Analyzing a Stored Video Using a Custom Model
Identify scene-based features and objects, and detect faces and label frames in a video by calling a video analysis custom model.
The maximum size and duration of each video is shown in the Limits section.
For more information about the video analysis, see the section on Stored Video Analysis.
Create the Dataset
Vision custom models are intended for users without a data science background. By creating a dataset, and instructing Vision to train a model based on the dataset, you can have a custom model ready for your scenario.
Data labeling is the process of identifying properties of records, such as, documents, text, and images, and annotating them with labels to identify those properties. The caption of an image and identification of an object in an image are both examples of a data label. You can use Oracle Cloud Infrastructure Data Labeling to do the data labeling. For more information, see the Data Labeling service guide. Here is an outline of the steps to take:
- Collect enough of images that match the distribution of the intended
application.
When choosing how many images are needed for your dataset, use as many images as you can in your training dataset. For each label to be detected, provide at least 10 images for the label. Ideally provide 50 or more images per label. The more images you provide the better the detection robustness and accuracy. Robustness is the ability to generalize to new conditions such as view angle or background.
- Collect a few varieties of other images to capture different camera capture
angles, lighting conditions, backgrounds, and others.
Collect a dataset that's representative of the problem and space you intend to apply the trained model on. While data from other domains might work, a dataset generated from the same intended devices, environments, and conditions of use, outperforms any other.

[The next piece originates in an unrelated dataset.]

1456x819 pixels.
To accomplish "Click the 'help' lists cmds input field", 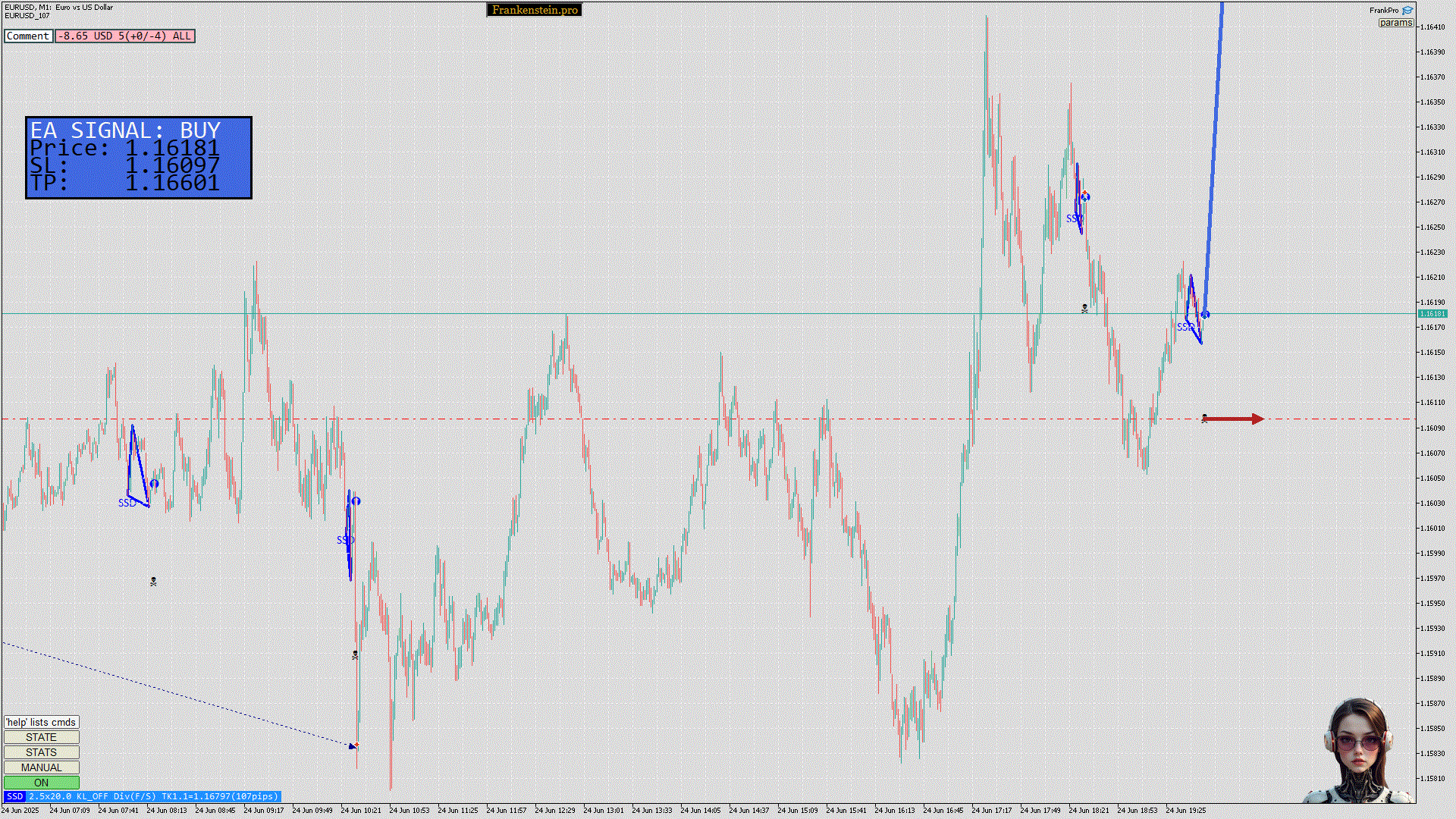I will [x=41, y=722].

Provide enough perspectives for the images, as the model uses not only the annotations to learn what is correct, but also the background to learn what is wrong. For example, provide views from different sides of the object detected, with different lighting conditions, from different image capture devices, and so on. - Label all instances of the objects that occur in the sourced dataset.Keep the labels consistent. If you label many apples together as one apple, do so consistently in each image. Don't have space between the objects and the bounding box. The bounding boxes must closely match the objects labeled.Important
Verify each of these annotations as they're important for the model's performance.
Building a Custom Model
Build custom models in Vision to extract insights from images without needing data scientists.
- A paid tenancy account in Oracle Cloud Infrastructure.
- Familiarity with Oracle Cloud Infrastructure Object Storage.
- The correct policies.
Using the Console, learn how to create a Vision project, and how to train an image classification and object detection model.
Use the create command and required parameters to create a project:
oci ai-vision project create [OPTIONS]
Use the create command and required parameters to create a model:
For a complete list of flags and variable options for CLI commands, see the CLI Command Reference.oci ai-vision model create [OPTIONS]
First, run the CreateProject operation to create a project.
Then run the CreateModel operation to create a model.
Train the Custom Model
After creating your dataset, you can train your custom model.
- Recommended training: Vision automatically selects the training duration to create the best model. The training might take up to 24 hours.
- Quick training: This option produces a model that's not fully optimized but is available in about an hour.
- Custom duration: This option lets you set your own maximum training duration.
The best training duration depends on the complexity of your detection problem, the typical number of objects in an image, the resolution, and other factors. Consider these needs, and allocate more time as the training complexity increases. The minimum amount of training time recommended is 30 minutes. A longer training time gives greater accuracy, but diminishing returns in accuracy with time. Use the quick training mode to get an idea of the smallest amount of time it takes to get a model that provides reasonable performance. Use the recommended mode to get a base optimized model. If you want a better result, increase the training time.
Call the Custom Model
Custom models can be called the same as you would call the pretrained model.
Use the analyze-video command and required parameters to classify the image:
For a complete list of flags and variable options for CLI commands, see the CLI Command Reference.oci ai-vision analyze-video [OPTIONS]
Run the AnalyzeVideo operation to analyze an image.
Custom Model Metrics
The following metrics are provided for custom models in Vision.
- mAP@0.5 score
- The mean Average Precision (mAP) score with a threshold of 0.5 is provided only for custom object detection models. calculated by taking the mean Average Precision over all classes. It ranges from 0.0 to 1.0 where 1.0 is the best result.
- Precision
- The fraction of relevant instances among the retrieved instances.
- Recall
- The fraction of relevant instances that were retrieved.
- Threshold
- The decision threshold to make a class prediction for the metrics.
- Total images
- The total number of images used for training and testing.
- Test images
- The number of images from the dataset that were used for testing and not used for training.
- Training duration
- The length of time in hours that the model was trained.